Wherefore, it is RECOMMENDED that the Defendant South Carolina Department of Mental Health's Motion for Summary Judgment (Dkt. No. 30) be GRANTED.11

IT IS SO RECOMMENDED.

Notice of Right to File Objections to Report and Recommendation

The parties are advised that they may file specific written objections to this Report and Recommendation with the District Judge. Objections must specifically identify the portions of the Report and Recommendation to which objections are made and the basis for such objections. "[I]n the absence of a timely filed objection, a district court need not conduct a de novo review, but instead must `only satisfy itself that there is no clear error on the face of the record in order to accept the recommendation.'" Diamond v. Colonial Life & Acc. Ins. Co., 416 F.3d 310 (4th Cir. 2005) (quoting Fed. R. Civ. P. 72 advisory committee's note).

Specific written objections must be filed within fourteen (14) days of the date of service of this Report and Recommendation. 28 U.S.C. § 636(b)(1); Fed. R. Civ. P. 72(b); see Fed. R. Civ. P. 6(a), (d). Filing by mail pursuant to Federal Rule of Civil Procedure 5 may be accomplished by mailing objections to:

Robin L. Blume, Clerk United States District Court Post Office Box 835 Charleston, South Carolina 29402

Failure to timely file specific written objections to this Report and Recommendation will result in waiver of the right to appeal from a judgment of the District Court based upon such Recommendation. 28 U.S.C. § 636(b)(1); Thomas v. Arn, 474 U.S. 140 (1985); Wright v. Collins, 766 F.2d 841 (4th Cir. 1985); United States v. Schronce, 727 F.2d 91 (4th Cir. 1984).

FootNotes


1. This action was removed from state court. The Consent Notice of Removal has the Amended Complaint attached, not the original Complaint. (Dkt. No. 1.) However, the Verification of the original Complaint is included and states that the Complaint was filed "on or about August 20, 2015." (Dkt. No. 1-1 at 1.)
2. The motion was granted on the basis of the case being filed outside the statute of limitations.
3. The motion was granted on the basis of Ms. Cooper not being a state actor at the time of the alleged events.
4. The employee referenced was presumably Ms. Howell.

....

§ **QUESTIONS ON THE MATERIAL**:
• A. Answer each from the report and recommendation:
(i) Whose motion for summary judgment is recommended to be granted?
(ii) How many days after service do the parties have to file specific written objections?
(iii) According to the Verification of the original Complaint, when was that Complaint filed?
• B. Write the next part of the report and recommendation, picking up after its last footnote.
You won't need the rows that follow the report and recommendation.

....

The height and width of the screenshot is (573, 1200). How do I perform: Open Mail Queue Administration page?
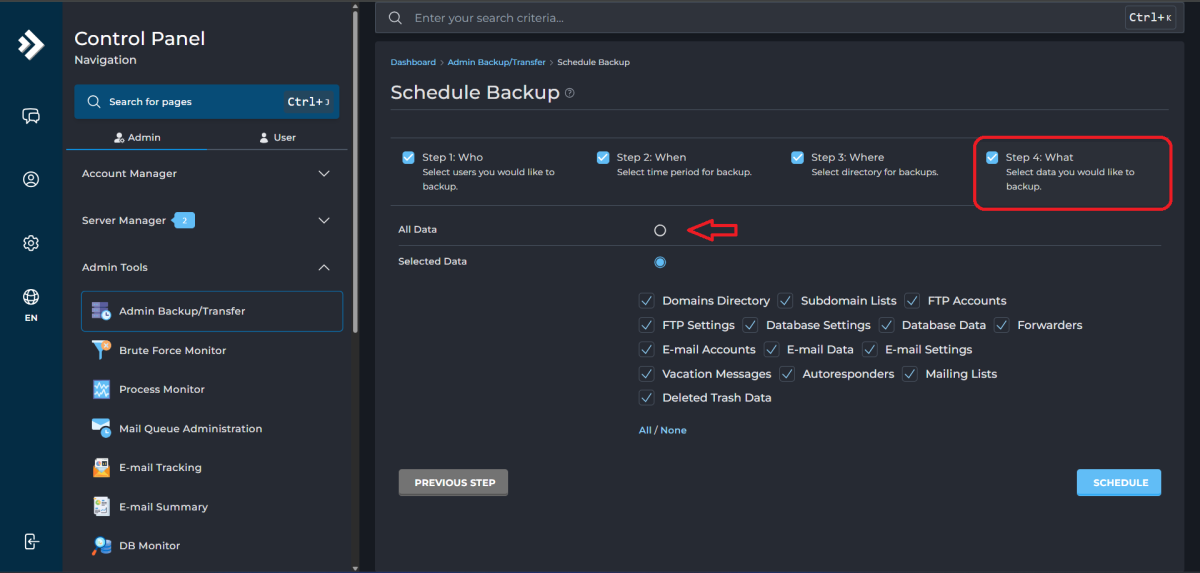tap(190, 428)
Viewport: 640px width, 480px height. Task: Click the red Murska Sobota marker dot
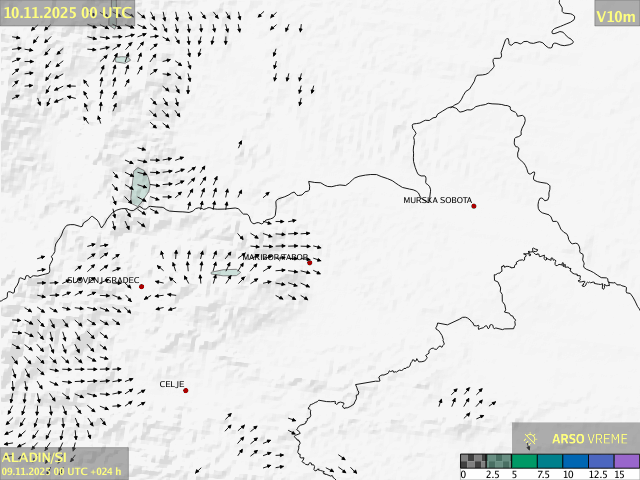[x=474, y=206]
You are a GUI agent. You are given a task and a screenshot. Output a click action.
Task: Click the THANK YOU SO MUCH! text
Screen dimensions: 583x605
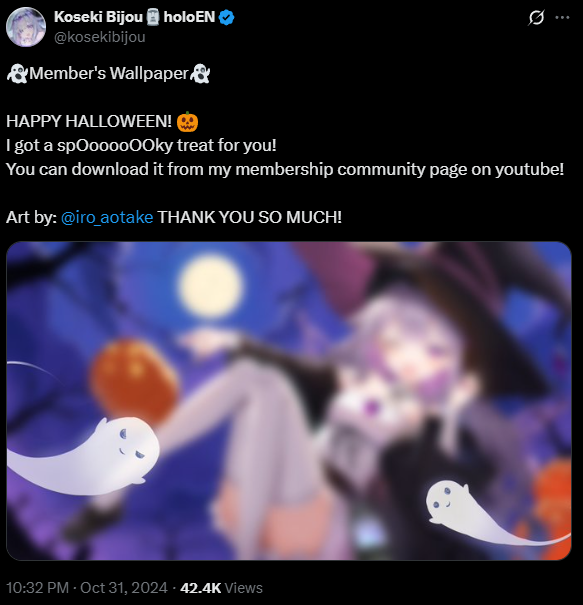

....

§ **ANSWERS TO THE EXERCISES**:
• A.
(i) The Defendant South Carolina Department of Mental Health's.
(ii) Fourteen (14) days.
(iii) On or about August 20, 2015.

• B.
5. The Plaintiff allegedly was untruthful to SLED investigators and claimed that he was speaking to an individual other than the female DMH employee in the phone conversations. (Dkt. No. 12-1 at 9.)
6. The Plaintiff's sanctions included the following: "[Seven] days of Therapeutic Room Restriction, [seven] days of Early Bedtime, loss of level for at least [thirty] days, [six] months of restricted phone privileges, and . . . no contact with the staff member (by letters, phone calls, or via third parties)."
7. The Amended Complaint contained claims under 42 U.S.C § 1983 against Ms. Howell and Ms. Cooper. (Dkt. No. 1-1 at 6-7.) Both claims against Ms. Howell and Ms. Cooper were dismissed by the district court. The Amended Complaint does not bring a claim under § 1983 against DMH.
8. There is no evidence in this case that the Plaintiff filed a verified claim with the State Fiscal Accountability Authority. Additionally, the Plaintiff applies a two (2) year statute of limitations in his arguments found in his Return and Opposition. (Dkt. No. 33.)
9. The Plaintiff in the case at bar was 47 years old on August 20, 2013. Therefore, the Plaintiff does not have the benefit of having the statute of limitations toll until he reaches the age of majority.
10. All of the remaining claims in this case are against DMH and under the Act. In the alternative, the district court may remand this case for disposition in state court pursuant to 28 U.S.C. § 1367(c)(3). See Hinson v. Norwest Fin. S. Carolina, Inc., 239 F.3d 611, 616 (4th Cir. 2001) (holding after all federal claims were dismissed that principles of pendant jurisdiction applied and "a court may dismiss the claim or, if it was removed, remand it to State court").
11. DMH additionally moves for summary judgment on the Plaintiff seeking attorney's fees. (Dkt. No. 30.) The Plaintiff concedes he is not entitled to attorney's fees. (Dkt. No. 33.)